When he was just 18, Hill and a fellow inmate escaped from a work detail in 1984. They came to a home, tied up its residents, stole weapons and a truck before leaving for another house. Police soon surrounded and captured them, but not before an investigator was shot and killed.
Hill confessed on videotape (although his accomplice later claimed that he had pulled the trigger, not Hill). Hill received a death sentence, while his co-conspirator, who kept changing his story, got 86 years.
During appeals, attorneys noted that the slightly built and frail Hill said he escaped because he was repeatedly raped by other inmates and fearful for his life.
Unlike with Rector, Hill’s execution went smoothly. When the viewing room curtains were parted, Hill was strapped down on a gurney; it looked as if he was prepped for surgery, an IV line in his arm. After the warden read the death proclamation, Hill mumbled his final words, apologizing to the trooper’s family, members of whom were in the viewing room.
The execution began, as the unseen executioner opened a valve that sent a three-drug cocktail into Hill’s veins. About a minute later, Hill’s face grew ashen and his body lurched slightly against the restraints before coming back to rest. He was pronounced dead six minutes later.
Driving home that night, I didn’t feel like the world was a safer or better place, and Hill’s death didn’t seem to provide a whole lot of comfort to the dead police officer’s family.
But what really cemented my opposition to the death penalty was something each of the four death row inmates interviewed said. All of them were motivated by the belief (no matter how unlikely) that they could get off death row — or even out of prison entirely.
So I asked them what they would prefer if they knew there was no chance they could ever get out of prison: a life sentence or the death penalty? All of them chose execution.
That signifies that a life sentence is actually the better punishment, not an easy way out. Let them think about what they’ve done for years upon years.
Don’t get me wrong: Rector’s diminished capacity and Hill’s physical liabilities aside, they were bad guys who deserved harsh punishment. So were the four inmates I interviewed. Of the four, one later was executed, one died of a heart attack while still in prison and the other two are now off death row, but serving life sentences.
None of them deserved to see the light of day.
In addition, by eliminating the death penalty, you eliminate the chance of executing an innocent person (yes, it happens). And you even save money. Back in the 1990s, there was an often-cited figure that housing an inmate for the rest of his/her life cost about $800,000, compared to more than the $3 million it took in legal and other expenses before a prisoner was executed. Today, studies show, the cost discrepancy remains.
Finally, shouldn’t we be better than our murderers?

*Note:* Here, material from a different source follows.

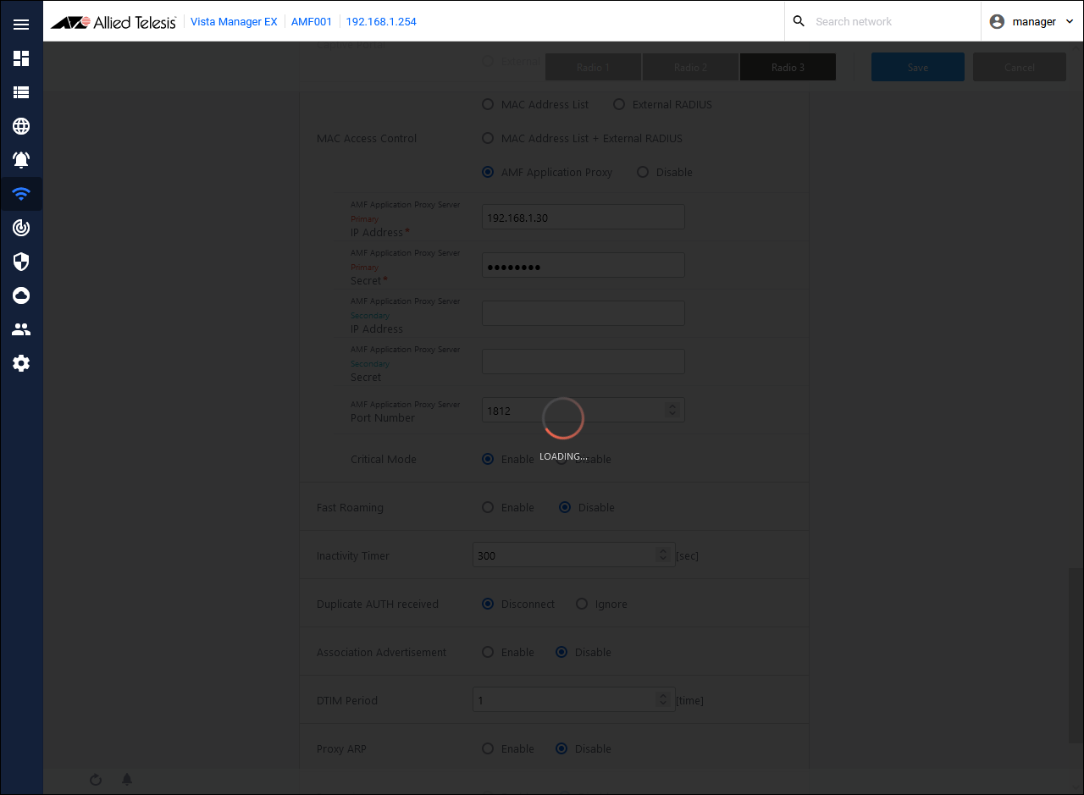Switch to the Radio 2 tab

690,67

Yes, there are Talmudic references to capital and corporal punishments, but interpretations have changed (and softened) over the years (see p. 1 for rabbinic perspectives). The “eye for an eye” mentality is better left in movies like “Death Wish” and “Dirty Harry” than in an enlightened society. pjc
Andy Gotlieb is the managing editor of the Philadelphia Jewish Exponent, a Chronicle-affiliated publication.